_What is expected_
Extract every line of the listing below, reproducing each one verbatim.

_Listing_
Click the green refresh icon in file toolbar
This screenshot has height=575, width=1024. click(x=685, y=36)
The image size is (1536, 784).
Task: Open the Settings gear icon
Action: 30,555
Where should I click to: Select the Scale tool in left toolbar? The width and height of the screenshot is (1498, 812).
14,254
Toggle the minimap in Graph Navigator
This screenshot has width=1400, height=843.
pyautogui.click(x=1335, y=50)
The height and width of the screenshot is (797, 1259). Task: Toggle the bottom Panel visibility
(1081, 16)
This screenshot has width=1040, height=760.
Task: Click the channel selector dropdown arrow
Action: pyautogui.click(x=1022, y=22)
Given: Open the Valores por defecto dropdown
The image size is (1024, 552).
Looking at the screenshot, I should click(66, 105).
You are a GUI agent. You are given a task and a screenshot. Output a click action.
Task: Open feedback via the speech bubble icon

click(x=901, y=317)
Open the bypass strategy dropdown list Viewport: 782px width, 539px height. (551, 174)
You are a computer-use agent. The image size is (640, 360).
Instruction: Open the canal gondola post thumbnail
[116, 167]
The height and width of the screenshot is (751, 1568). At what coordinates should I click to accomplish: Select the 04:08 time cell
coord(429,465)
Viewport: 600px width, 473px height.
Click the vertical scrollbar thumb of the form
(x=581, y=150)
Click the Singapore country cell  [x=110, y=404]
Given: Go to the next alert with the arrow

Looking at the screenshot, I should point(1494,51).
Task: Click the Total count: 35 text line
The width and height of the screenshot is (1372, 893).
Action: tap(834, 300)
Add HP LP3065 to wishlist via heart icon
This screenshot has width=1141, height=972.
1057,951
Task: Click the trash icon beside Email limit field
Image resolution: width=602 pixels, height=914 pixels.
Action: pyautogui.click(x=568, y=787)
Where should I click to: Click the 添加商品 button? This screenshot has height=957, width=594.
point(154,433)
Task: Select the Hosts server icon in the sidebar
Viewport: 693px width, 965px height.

_Output of the exercise_
Click the green refresh icon in file toolbar
This screenshot has height=575, width=1024. click(x=685, y=36)
The image size is (1536, 784).
Task: Open the Settings gear icon
Action: 30,555
Where should I click to: Select the Scale tool in left toolbar? The width and height of the screenshot is (1498, 812).
14,254
Toggle the minimap in Graph Navigator
This screenshot has width=1400, height=843.
pyautogui.click(x=1335, y=50)
The height and width of the screenshot is (797, 1259). Task: Toggle the bottom Panel visibility
(1081, 16)
This screenshot has width=1040, height=760.
Task: Click the channel selector dropdown arrow
Action: pyautogui.click(x=1022, y=22)
Given: Open the Valores por defecto dropdown
The image size is (1024, 552).
Looking at the screenshot, I should click(66, 105).
You are a GUI agent. You are given a task and a screenshot. Output a click action.
Task: Open feedback via the speech bubble icon

click(x=901, y=317)
Open the bypass strategy dropdown list Viewport: 782px width, 539px height. (551, 174)
You are a computer-use agent. The image size is (640, 360).
Instruction: Open the canal gondola post thumbnail
[116, 167]
The height and width of the screenshot is (751, 1568). At what coordinates should I click to accomplish: Select the 04:08 time cell
coord(429,465)
Viewport: 600px width, 473px height.
Click the vertical scrollbar thumb of the form
(x=581, y=150)
Click the Singapore country cell  [x=110, y=404]
Given: Go to the next alert with the arrow

Looking at the screenshot, I should point(1494,51).
Task: Click the Total count: 35 text line
The width and height of the screenshot is (1372, 893).
Action: tap(834, 300)
Add HP LP3065 to wishlist via heart icon
This screenshot has width=1141, height=972.
1057,951
Task: Click the trash icon beside Email limit field
Image resolution: width=602 pixels, height=914 pixels.
Action: pyautogui.click(x=568, y=787)
Where should I click to: Click the 添加商品 button? This screenshot has height=957, width=594.
point(154,433)
Task: Select the Hosts server icon in the sidebar
Viewport: 693px width, 965px height.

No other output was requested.